После выхода в свет «Истории пугачевского бунта» на нее ополчился некто Броневский. Пушкин вступил с ним в полемику. В статье «Об «Истории пугачевского бунта» Пушкин приводит характерную тираду своего критика:
«…Емелька Пугачев бесспорно принадлежал… к извергам, вне законов природы рожденным; ибо в естестве его не было и малейшей искры добра… История сего злодея может… вселить отвращение даже в самых разбойниках и убийцах. Она вместе с тем доказывает, как низко может пасть человек и какою адскою злобою может быть преисполнено его сердце».
Таков был казенный набор хулы и проклятий по адресу народного вожака: «изверг», «ни малейшей искры добра»; «злодей», могущий «вселить отвращение» даже у разбойников и убийц; «адская злоба»; «как низко может пасть человек» и так далее.
Пушкин нарочно цитирует эти «нравоучительные рацеи», чтобы заклеймить их, назвав «слабыми и пошлыми».
Конечно, Пушкин мог бы найти и более убийственные эпитеты. Но, помня об опасностях, стоявших на пути «Капитанской дочки», понимая, что за спиной Броневского стоят Уваровы и Бенкендорфы, Пушкин ограничился немногословным выпадом.
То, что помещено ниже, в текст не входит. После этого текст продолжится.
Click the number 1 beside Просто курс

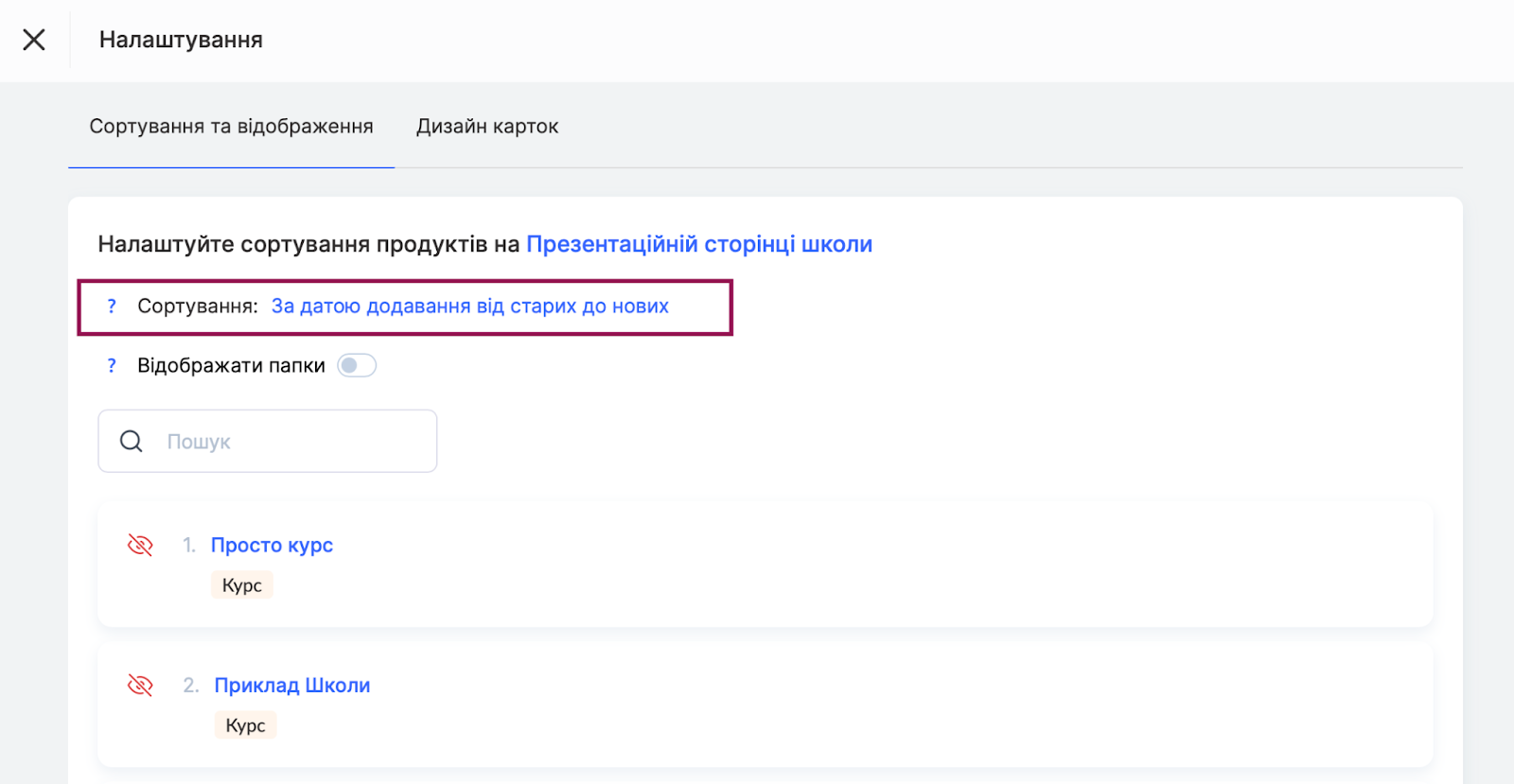[x=189, y=546]
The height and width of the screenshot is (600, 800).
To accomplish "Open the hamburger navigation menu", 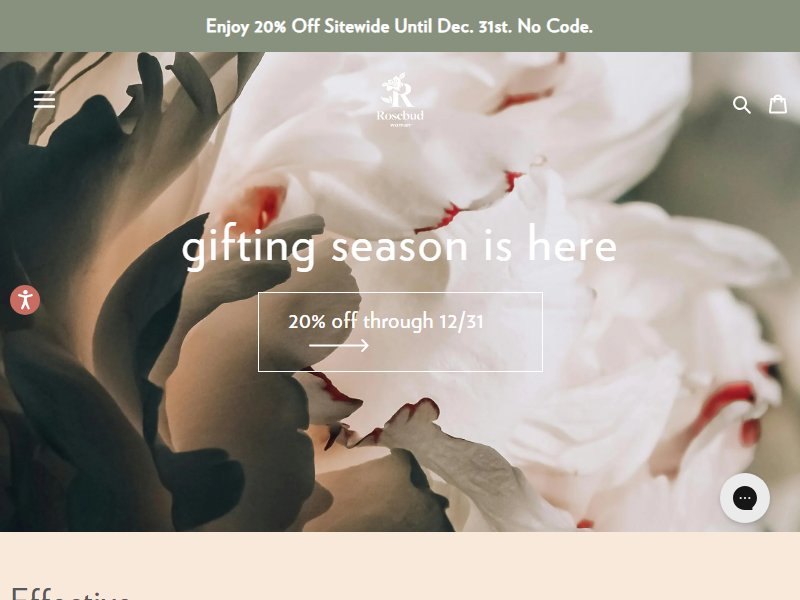I will [x=44, y=99].
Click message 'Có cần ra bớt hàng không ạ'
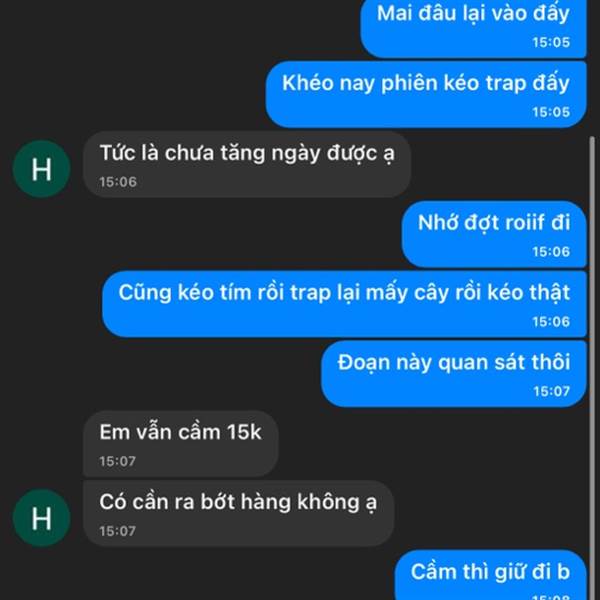This screenshot has width=600, height=600. [x=238, y=513]
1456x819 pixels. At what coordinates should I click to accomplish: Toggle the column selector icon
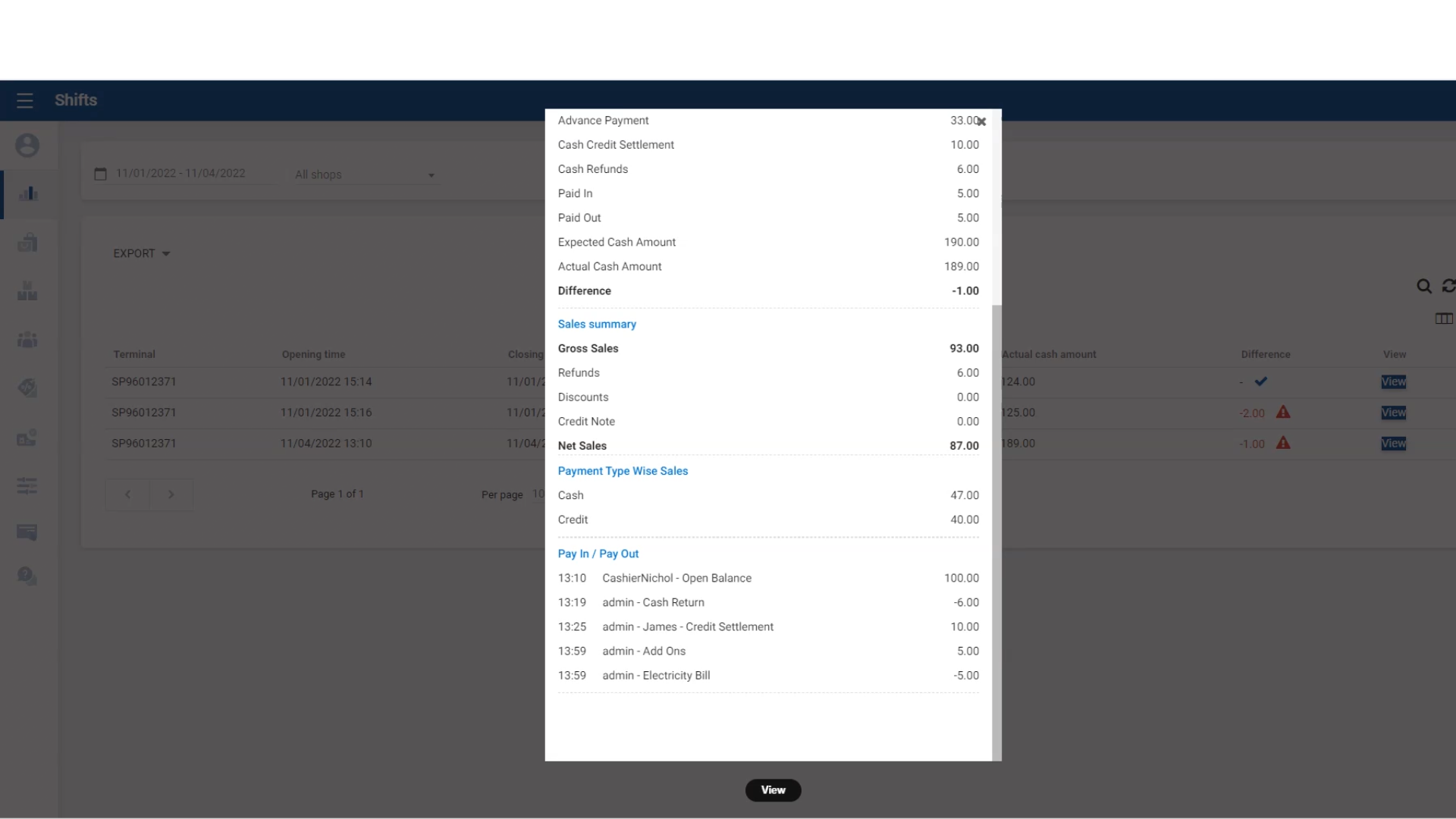click(1443, 319)
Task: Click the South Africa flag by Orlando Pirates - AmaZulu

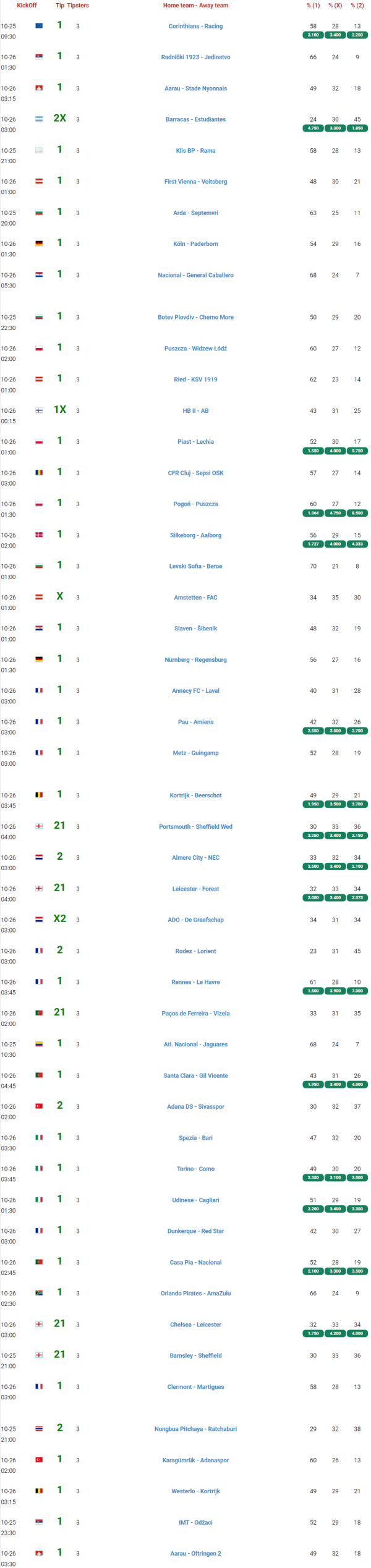Action: (x=39, y=1292)
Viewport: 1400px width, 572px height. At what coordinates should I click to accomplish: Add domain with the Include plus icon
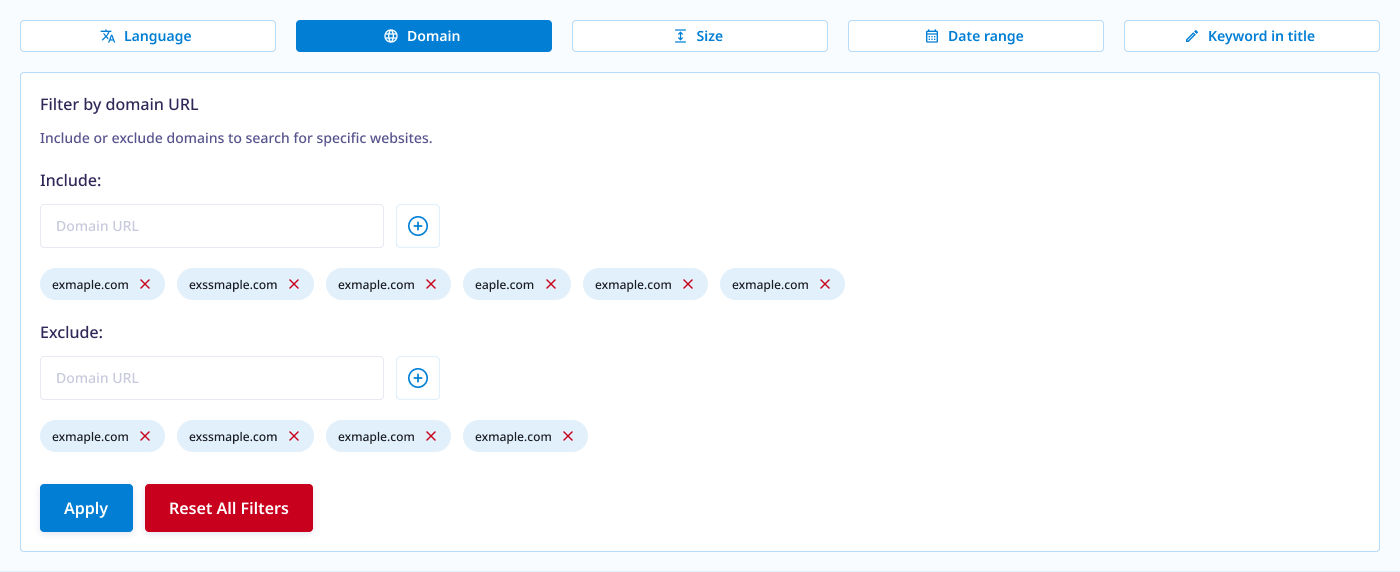coord(418,226)
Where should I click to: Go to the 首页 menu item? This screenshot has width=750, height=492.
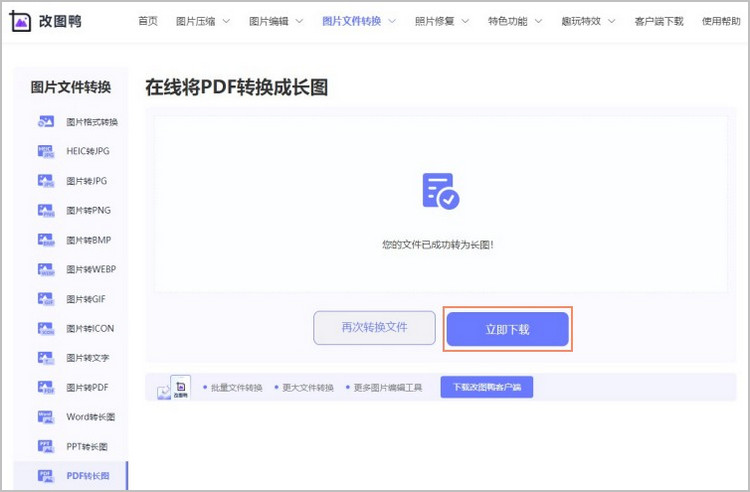tap(148, 21)
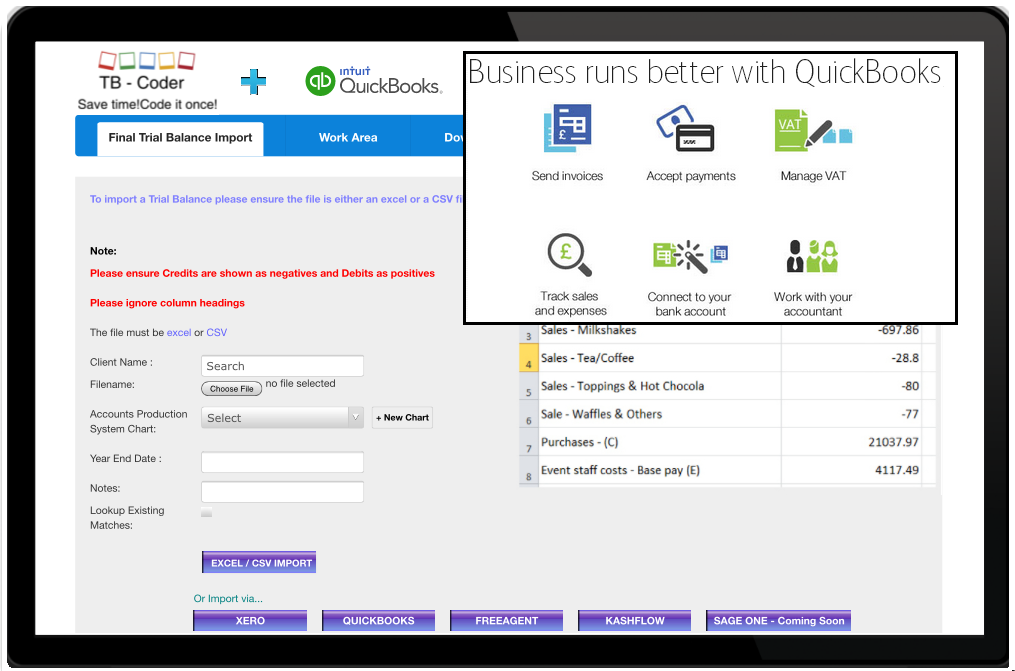Click the blue plus symbol beside TB-Coder
This screenshot has width=1015, height=671.
pos(253,80)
Сокрушительный отпор Броневскому Пушкин дал художественным образом Пугачева.
— Смотрите, каков он! — слышим мы взволнованный голос автора, скрытый под спокойным тоном повествования. Пушкин любуется Пугачевым в этот момент и не желает этого скрывать.
В фальшивом «предании», на которое Пушкин ссылается в письме к цензору, шла речь о милосердии императрицы, которого в действительности не было.
В эпизодах спасения Маши Мироновой тема милосердия звучит не менее сильно, нежели в разговоре Пугачева наедине с Гриневым после расправы над офицерами.
Но не только сильно, а и красиво. Рыцарственно, я бы сказал.
Милосердие, великодушие, рыцарственность переданы Пугачеву.
Пушкин не обходит и не желает обходить мрачных сторон восстания. Но теперь, после всего сказанного выше, быть может, стоит обратить внимание читателя на пропорции повествования, на распределение красок. Лютая расправа с офицерами (безвинной жертвой падает и Василиса Егоровна) занимает в романе три страницы. А сюжету встречных благодеяний, начиная с эпизода бурана, и перипетиям Гринев — Пугачев — Марья Ивановна уделено более двадцати страниц.
Центр тяжести сюжета сильно передвинут в сторону благодетельного «мостика». Пушкин сделал все, чтобы возвысить самозванца. Спасение Маши придает фигуре Пугачева окончательную законченность и цельность.
Итог подведен в той сцене, когда Гринев в последний раз увидел Пугачева. Урядник принес Гриневу пропуск, подписанный каракулями Пугачева, и позвал к нему «от его имени». Поговорить напоследок не удалось. Швабрин и народ, толпившийся около отъезжающего атамана, помешали Гриневу высказать все, чем исполнено было его сердце.
Чем же оно было исполнено?
«Зачем не сказать истины? В эту минуту сильное сочувствие влекло меня к нему», — читаем мы мысли Гринева. «Я пламенно желал вырвать его из среды злодеев, которыми он предводительствовал, и спасти его голову, пока еще было время».
Нужно было огромное, непоколебимое гражданское мужество, чтобы так писать о Пугачеве в ту реакционнейшую пору, когда руководителя крестьянско-казацкого мятежа именовали только такими словами, как «изверг», приписывали ему лишь «адскую злобу», отрицали в нем «малейшую искру добра».
Под пером Пушкина не существующая будто бы «искра добра» разгорелась ярчайшим пламенем и светом.
Тон «Капитанской дочки» с виду бесхитростен. Но это лишь уловка со стороны автора.
В отточенной, я бы сказал, совершенной форме сюжет «Капитанской дочки» выразил идею романа. Всем ходом его Пушкин утверждает мысль о великих душевных богатствах русского народа. О благородных нравственных свойствах, которые таятся под грубой оболочкой «простого народа» и могли бы развернуться еще краше и полнее, если бы не были сдавлены, а подчас изуродованы бесчеловечными социальными условиями.